Euro Area food inflation (HICP) has demonstrated a generally upward trajectory from 1.55% in 2005 to 2.84% in 2025, representing a total change of 1.29% or an 83.4% increase over the 20-year period. This trend is further evidenced by a compound annual growth rate of 3.1%. The data reveals notable volatility, with a low of 0.46% in 2014 and a peak of 11.0% in 2023. The most significant single movement was the dramatic increase of +487.6% from 2021's rate of 1.53% to 9.01% in 2022. These figures illustrate a gradual long-term upward trend in food prices within the Euro Area, punctuated by periods of extreme volatility.
What This Tracks
The food HICP for the euro area measures consumer price changes for food and non-alcoholic beverages purchased by households, weighted according to each country's share in the aggregate index. It is compiled by Eurostat using harmonised methodology across member states, enabling consistent cross-country comparison. Sub-components typically include unprocessed food, processed food, and at times separate indices for restaurants and catering services.

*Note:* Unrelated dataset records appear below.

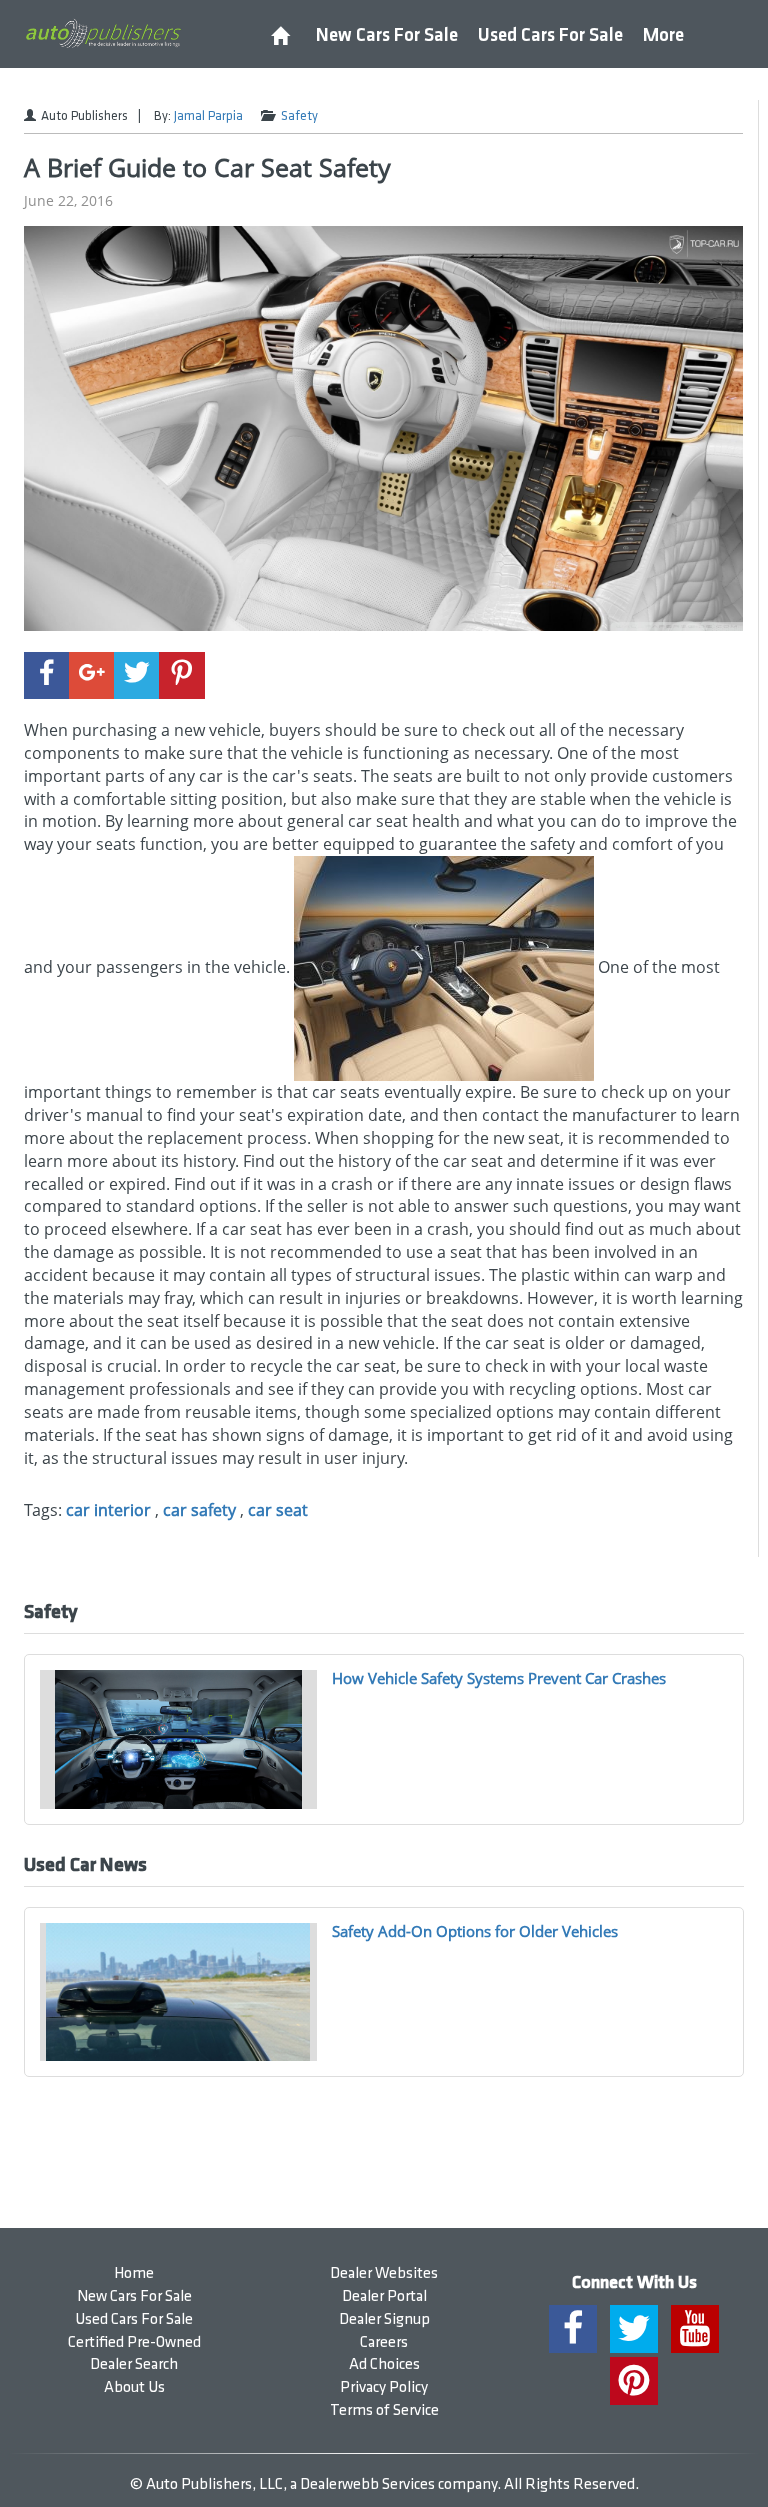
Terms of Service (384, 2410)
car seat (278, 1510)
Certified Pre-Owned (134, 2342)
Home (134, 2273)
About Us (134, 2387)
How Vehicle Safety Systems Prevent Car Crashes (499, 1678)
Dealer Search (134, 2364)
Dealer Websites (384, 2273)
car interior (108, 1510)
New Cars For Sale (387, 35)
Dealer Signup (384, 2319)
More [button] (663, 35)
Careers (384, 2342)
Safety (299, 116)
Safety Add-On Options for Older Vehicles (475, 1931)
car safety (199, 1510)
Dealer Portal (384, 2296)
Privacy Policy (384, 2387)
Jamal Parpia (208, 116)
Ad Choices (384, 2364)
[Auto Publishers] (103, 33)
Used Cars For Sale (550, 35)
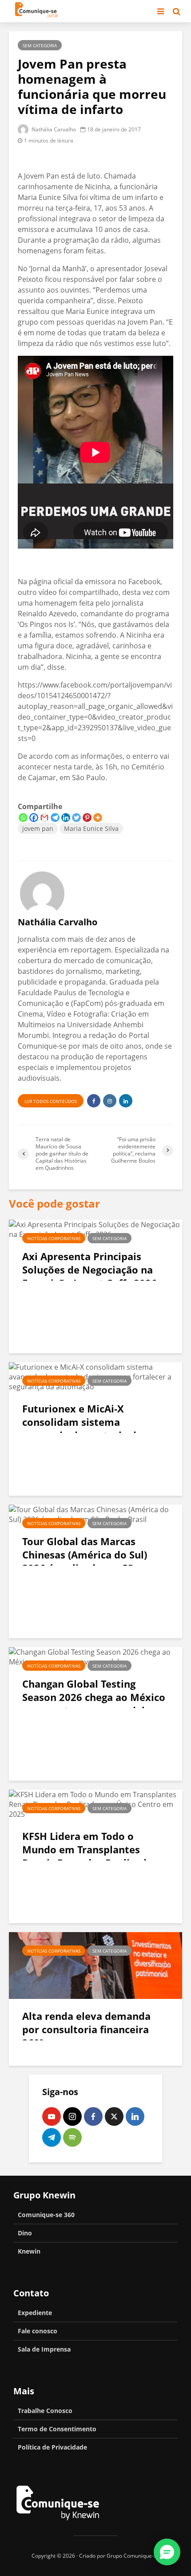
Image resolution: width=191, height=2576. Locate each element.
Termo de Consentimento (57, 2429)
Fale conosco (37, 2331)
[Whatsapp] (23, 817)
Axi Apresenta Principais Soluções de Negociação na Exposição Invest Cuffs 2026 (89, 1269)
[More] (97, 817)
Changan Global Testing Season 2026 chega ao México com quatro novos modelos (93, 1697)
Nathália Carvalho (53, 129)
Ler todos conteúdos (50, 1101)
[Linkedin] (65, 817)
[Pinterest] (87, 817)
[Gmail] (44, 817)
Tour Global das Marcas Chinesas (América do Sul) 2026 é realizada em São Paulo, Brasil (84, 1561)
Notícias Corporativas (53, 1238)
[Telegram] (55, 817)
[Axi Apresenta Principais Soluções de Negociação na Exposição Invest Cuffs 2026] (95, 1228)
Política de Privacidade (52, 2447)
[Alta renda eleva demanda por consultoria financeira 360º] (95, 1965)
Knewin (29, 2251)
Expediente (35, 2312)
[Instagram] (72, 2116)
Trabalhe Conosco (45, 2410)
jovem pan (37, 828)
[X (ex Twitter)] (114, 2116)
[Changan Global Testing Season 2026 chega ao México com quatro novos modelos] (95, 1656)
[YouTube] (51, 2116)
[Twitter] (76, 817)
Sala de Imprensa (44, 2349)
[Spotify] (72, 2137)
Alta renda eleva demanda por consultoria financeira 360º (86, 2029)
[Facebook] (33, 817)
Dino (25, 2233)
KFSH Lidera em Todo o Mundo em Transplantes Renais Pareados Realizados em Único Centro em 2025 (90, 1856)
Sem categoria (40, 45)
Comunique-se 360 (46, 2214)
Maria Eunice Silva (91, 828)
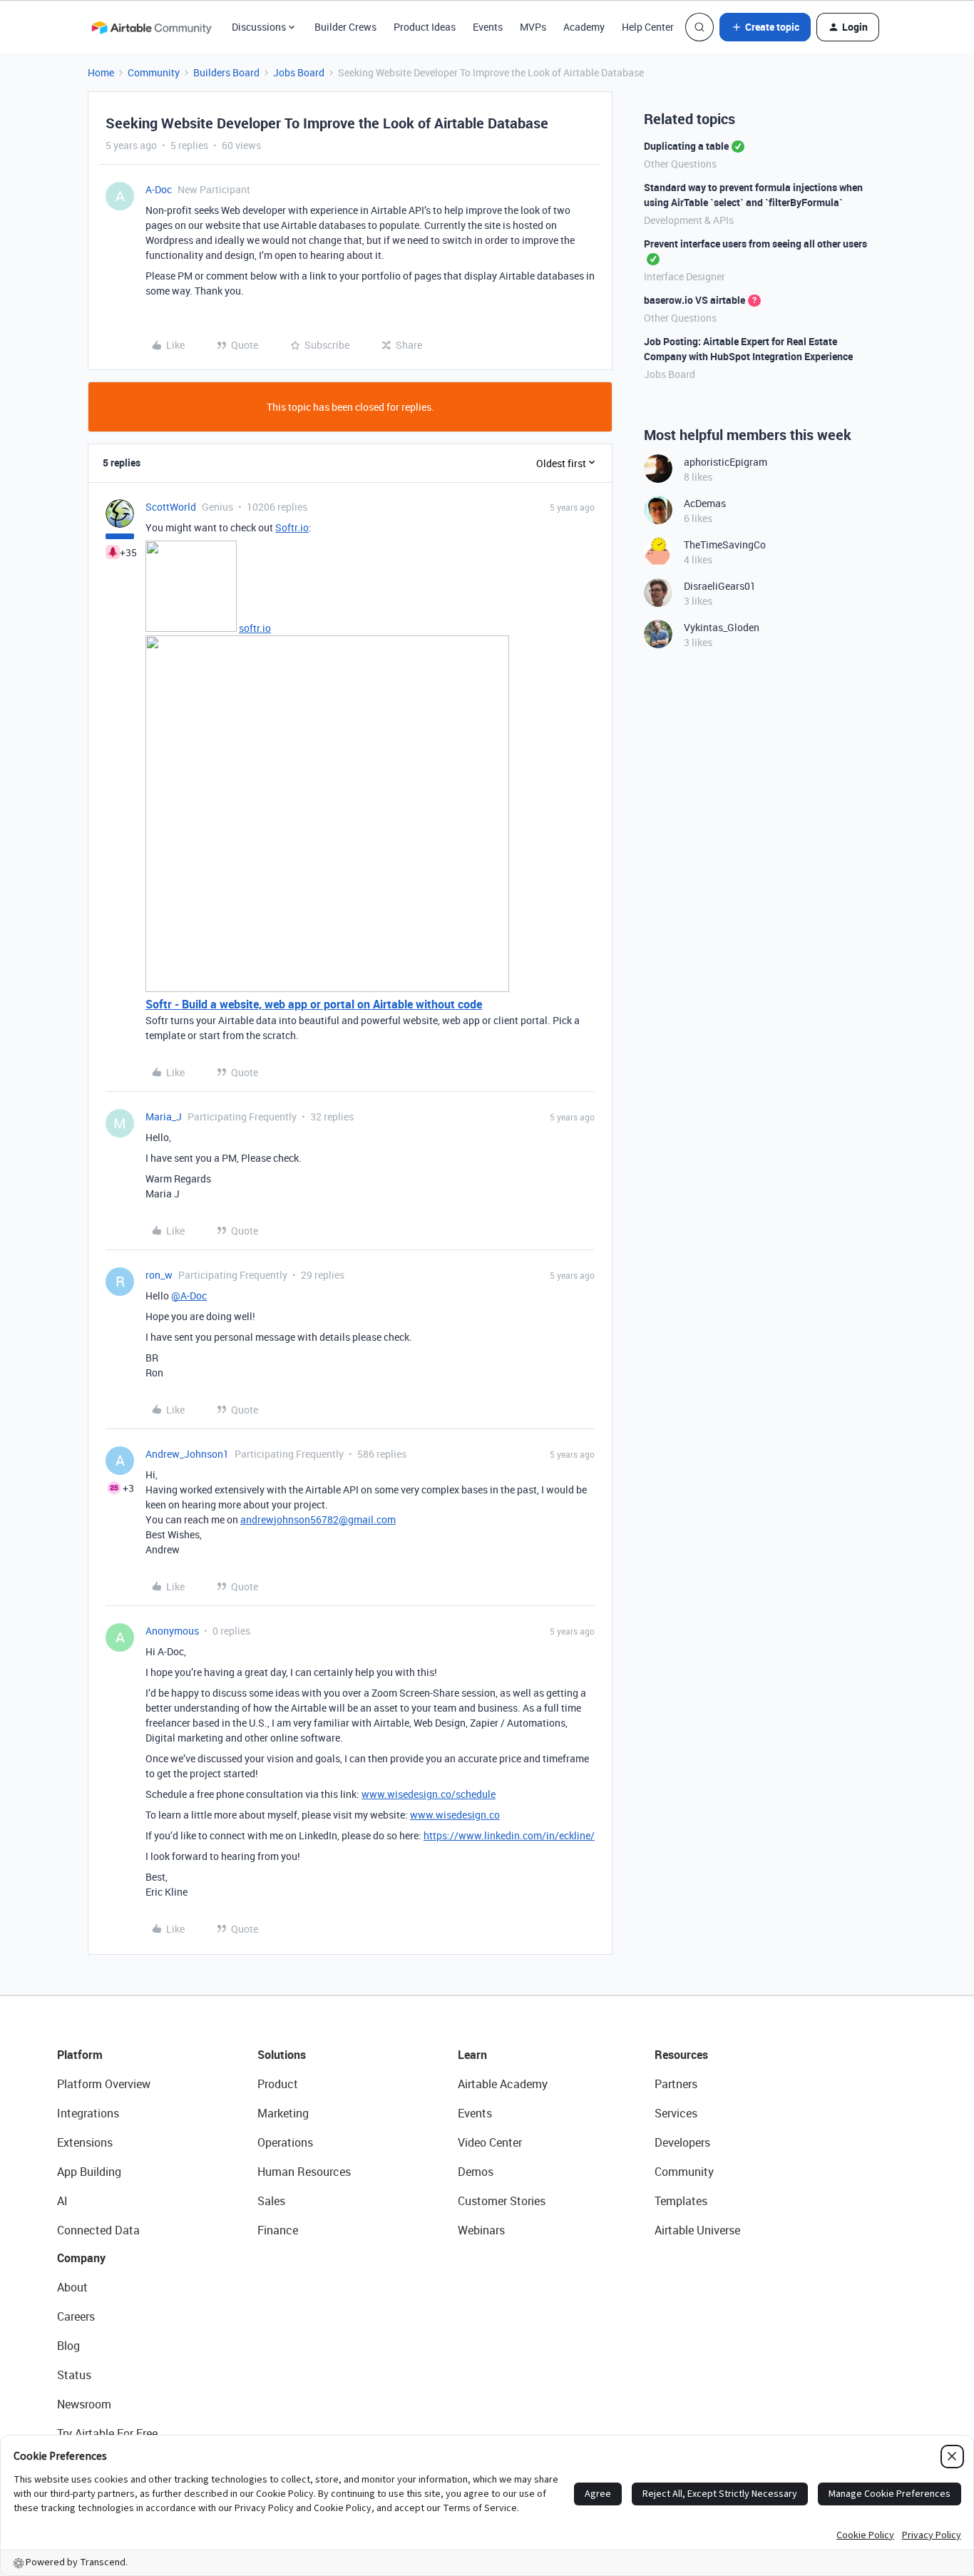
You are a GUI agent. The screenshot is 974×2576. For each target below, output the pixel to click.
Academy (584, 27)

- •Published monthly by Eurostat alongside the overall HICP release.
- •Weighted average of national food price indices across euro area countries.
- •Includes unprocessed food (e.g., meat, dairy, vegetables) and processed food (e.g., bread, oils).
- •Around 17% of the overall HICP basket is composed of food-related items.
What Drives It
Food inflation responds to a combination of upstream cost pressures and downstream demand factors. Energy, fertiliser, animal feed, and transportation costs feed directly into producer prices, while weather events, harvests, and global commodity markets affect supply availability. Exchange rate movements also influence imported food costs, particularly for items the euro area does not produce domestically.
- •Agricultural commodity prices (wheat, sugar, edible oils) set the baseline for processed food inflation.
- •Energy and fertiliser costs affect both farm production and food processing margins.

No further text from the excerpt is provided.